En outre, la loi chinoise sur la cyber sécurité et les lois connexes permettent au gouvernement chinois, et donc aux forces armées et aux agences de renseignement chinoises, d’accéder aux données disponibles sur ou transmises par des serveurs situés en Chine. Ceci sans avoir besoin d’en informer les utilisateurs, ni en Chine, ni à l’étranger. Les données TikTok sur les serveurs chinois sont soumises à cette obligation légale.

3) L’application TikTok fait partie des applications qui seront désormais interdites sur les appareils de service fixes ou mobiles. Comme évoqué plus haut, l’état-major tolère son utilisation sur des appareils dédiés ne disposant pas d’applications ou stockage de données liés à la Défense.

4) Il est évident que dans un département comme la Défense, des directives sont distribuées au personnel concernant la sécurité, entre autres, des appareils mobiles qu’ils utilisent dans leur environnement professionnel. Sur base de l’analyse effectuée par le SGRS, il existe ainsi une liste d’applications interdites, déconseillées et recommandées sur les appareils mobiles de la Défense.

5) Le SGRS ne dispose pas de ces chiffres.

6) La Défense ne dispose pas de cette information. Les infractions à la «General Data Protection Regulation» (GDPR) sont traitées par l’autorité belge de protection des données (DPA).
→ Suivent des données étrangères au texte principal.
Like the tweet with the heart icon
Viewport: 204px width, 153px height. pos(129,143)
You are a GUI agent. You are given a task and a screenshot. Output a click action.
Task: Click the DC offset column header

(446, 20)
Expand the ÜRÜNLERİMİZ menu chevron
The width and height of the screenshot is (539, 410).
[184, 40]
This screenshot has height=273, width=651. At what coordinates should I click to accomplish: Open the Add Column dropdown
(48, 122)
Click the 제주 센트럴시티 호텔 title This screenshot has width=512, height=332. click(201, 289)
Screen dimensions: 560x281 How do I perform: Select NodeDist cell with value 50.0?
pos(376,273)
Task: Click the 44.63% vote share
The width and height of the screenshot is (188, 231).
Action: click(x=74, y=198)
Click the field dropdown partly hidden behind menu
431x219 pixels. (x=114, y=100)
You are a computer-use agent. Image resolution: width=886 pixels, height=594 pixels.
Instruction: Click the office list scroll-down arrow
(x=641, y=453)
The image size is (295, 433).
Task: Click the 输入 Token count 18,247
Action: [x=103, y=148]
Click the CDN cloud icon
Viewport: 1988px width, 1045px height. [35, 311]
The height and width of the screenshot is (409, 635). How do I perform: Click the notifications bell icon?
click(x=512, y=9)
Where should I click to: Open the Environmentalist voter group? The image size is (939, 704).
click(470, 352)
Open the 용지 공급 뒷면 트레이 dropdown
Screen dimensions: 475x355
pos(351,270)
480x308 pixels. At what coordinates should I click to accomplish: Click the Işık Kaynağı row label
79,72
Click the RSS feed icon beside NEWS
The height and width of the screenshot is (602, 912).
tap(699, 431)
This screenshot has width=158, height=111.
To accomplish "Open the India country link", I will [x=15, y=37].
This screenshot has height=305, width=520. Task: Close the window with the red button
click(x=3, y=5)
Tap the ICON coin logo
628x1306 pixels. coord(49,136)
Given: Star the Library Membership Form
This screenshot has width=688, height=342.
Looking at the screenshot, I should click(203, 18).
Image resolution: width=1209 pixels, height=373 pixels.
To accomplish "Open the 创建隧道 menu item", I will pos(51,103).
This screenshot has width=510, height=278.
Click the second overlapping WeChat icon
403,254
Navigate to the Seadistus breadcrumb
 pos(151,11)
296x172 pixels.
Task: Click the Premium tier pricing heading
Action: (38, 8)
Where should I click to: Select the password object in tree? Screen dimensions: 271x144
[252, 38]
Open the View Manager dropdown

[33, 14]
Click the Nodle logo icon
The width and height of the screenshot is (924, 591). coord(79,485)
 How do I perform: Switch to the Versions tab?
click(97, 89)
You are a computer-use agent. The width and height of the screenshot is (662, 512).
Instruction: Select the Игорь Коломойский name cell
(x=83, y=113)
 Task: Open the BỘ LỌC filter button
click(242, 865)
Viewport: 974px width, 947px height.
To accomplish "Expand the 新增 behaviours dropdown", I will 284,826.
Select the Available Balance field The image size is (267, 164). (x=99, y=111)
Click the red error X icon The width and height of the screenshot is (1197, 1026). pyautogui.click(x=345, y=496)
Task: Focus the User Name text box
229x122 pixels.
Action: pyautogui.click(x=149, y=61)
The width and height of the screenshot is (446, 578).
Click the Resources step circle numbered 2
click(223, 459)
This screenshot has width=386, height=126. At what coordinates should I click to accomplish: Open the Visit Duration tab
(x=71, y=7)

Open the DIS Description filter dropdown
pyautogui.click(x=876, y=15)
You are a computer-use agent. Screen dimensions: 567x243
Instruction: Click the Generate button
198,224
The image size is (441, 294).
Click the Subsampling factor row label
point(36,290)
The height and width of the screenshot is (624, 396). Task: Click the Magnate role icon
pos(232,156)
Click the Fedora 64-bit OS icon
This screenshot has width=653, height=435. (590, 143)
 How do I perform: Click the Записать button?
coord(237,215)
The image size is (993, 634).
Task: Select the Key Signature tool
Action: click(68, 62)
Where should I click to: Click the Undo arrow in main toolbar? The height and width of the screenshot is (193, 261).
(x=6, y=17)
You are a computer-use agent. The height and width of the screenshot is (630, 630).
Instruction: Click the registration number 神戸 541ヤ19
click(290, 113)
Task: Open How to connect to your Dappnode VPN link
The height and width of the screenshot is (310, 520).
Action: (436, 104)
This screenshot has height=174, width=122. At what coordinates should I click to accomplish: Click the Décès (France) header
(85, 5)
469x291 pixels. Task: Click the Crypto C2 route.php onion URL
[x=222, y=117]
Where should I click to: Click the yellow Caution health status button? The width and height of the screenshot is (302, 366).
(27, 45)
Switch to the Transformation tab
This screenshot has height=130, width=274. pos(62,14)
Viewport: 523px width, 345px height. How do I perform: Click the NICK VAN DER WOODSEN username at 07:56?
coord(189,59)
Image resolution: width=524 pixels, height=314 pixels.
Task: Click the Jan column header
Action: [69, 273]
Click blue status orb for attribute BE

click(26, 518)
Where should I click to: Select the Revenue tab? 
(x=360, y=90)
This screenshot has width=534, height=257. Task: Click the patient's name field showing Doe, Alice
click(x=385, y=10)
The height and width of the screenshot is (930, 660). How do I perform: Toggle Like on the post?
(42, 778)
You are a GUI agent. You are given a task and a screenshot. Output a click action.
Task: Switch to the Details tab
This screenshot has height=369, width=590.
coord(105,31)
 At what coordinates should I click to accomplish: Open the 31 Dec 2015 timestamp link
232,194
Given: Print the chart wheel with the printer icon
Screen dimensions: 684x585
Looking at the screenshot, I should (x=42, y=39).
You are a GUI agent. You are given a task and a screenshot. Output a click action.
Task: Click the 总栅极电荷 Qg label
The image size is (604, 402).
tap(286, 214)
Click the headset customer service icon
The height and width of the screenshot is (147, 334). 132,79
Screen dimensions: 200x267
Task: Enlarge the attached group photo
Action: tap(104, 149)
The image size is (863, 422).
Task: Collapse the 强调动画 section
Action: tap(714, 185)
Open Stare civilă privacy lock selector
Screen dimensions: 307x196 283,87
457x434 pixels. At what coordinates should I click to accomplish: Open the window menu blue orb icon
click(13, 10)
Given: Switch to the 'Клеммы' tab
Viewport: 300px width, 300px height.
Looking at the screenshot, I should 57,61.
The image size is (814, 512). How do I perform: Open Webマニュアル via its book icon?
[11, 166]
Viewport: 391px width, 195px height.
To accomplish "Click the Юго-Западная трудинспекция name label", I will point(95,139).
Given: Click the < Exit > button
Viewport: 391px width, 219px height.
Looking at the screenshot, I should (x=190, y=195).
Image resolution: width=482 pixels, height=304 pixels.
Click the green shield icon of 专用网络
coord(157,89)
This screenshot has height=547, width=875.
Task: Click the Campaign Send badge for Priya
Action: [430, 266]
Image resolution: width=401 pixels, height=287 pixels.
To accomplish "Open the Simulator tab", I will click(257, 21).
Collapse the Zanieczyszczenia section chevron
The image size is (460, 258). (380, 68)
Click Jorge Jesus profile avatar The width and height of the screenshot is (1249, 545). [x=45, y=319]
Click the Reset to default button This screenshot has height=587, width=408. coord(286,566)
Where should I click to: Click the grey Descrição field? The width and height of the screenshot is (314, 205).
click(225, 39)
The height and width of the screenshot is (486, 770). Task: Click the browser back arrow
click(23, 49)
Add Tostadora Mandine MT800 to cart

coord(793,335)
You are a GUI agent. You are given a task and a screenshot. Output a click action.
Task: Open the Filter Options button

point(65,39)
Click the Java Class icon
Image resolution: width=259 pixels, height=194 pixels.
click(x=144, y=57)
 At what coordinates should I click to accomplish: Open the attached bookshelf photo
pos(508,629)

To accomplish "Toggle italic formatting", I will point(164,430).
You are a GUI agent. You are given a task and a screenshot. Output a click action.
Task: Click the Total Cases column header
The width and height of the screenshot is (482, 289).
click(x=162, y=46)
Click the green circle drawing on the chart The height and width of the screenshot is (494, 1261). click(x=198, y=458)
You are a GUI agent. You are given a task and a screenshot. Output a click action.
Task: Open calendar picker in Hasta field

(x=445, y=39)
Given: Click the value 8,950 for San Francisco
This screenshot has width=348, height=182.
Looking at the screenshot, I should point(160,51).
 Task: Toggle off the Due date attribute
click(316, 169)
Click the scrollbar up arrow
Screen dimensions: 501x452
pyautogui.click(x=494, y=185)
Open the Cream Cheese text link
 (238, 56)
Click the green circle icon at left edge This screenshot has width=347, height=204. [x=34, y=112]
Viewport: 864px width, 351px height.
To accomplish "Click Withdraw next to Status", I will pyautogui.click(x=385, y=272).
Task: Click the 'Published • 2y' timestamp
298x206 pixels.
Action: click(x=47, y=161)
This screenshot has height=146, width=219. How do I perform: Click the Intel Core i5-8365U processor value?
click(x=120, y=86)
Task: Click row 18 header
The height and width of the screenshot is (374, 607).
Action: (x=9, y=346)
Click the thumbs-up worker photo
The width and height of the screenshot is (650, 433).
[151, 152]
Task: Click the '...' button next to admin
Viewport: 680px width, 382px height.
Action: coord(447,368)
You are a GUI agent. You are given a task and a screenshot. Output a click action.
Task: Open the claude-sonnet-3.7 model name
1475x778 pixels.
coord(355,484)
Toutefois, je veux souligner le fait qu’au-delà de la question de la sécurité des données qui est évidemment importante, le véritable enjeu lié à TikTok reste le respect de la vie privée et de notre législation en matière de protection des données. En ce sens, il conviendrait de demander à TikTok l’application de la loi sur la protection des données afin de protéger les plus de 150 millions d’utilisateurs actifs mensuels en Europe. Cet enjeu de protection de nos données personnelles doit être défendu ainsi que l’application de la législation européenne en la matière, avec de vraies garanties en termes d’hébergement et d’intégrité des données.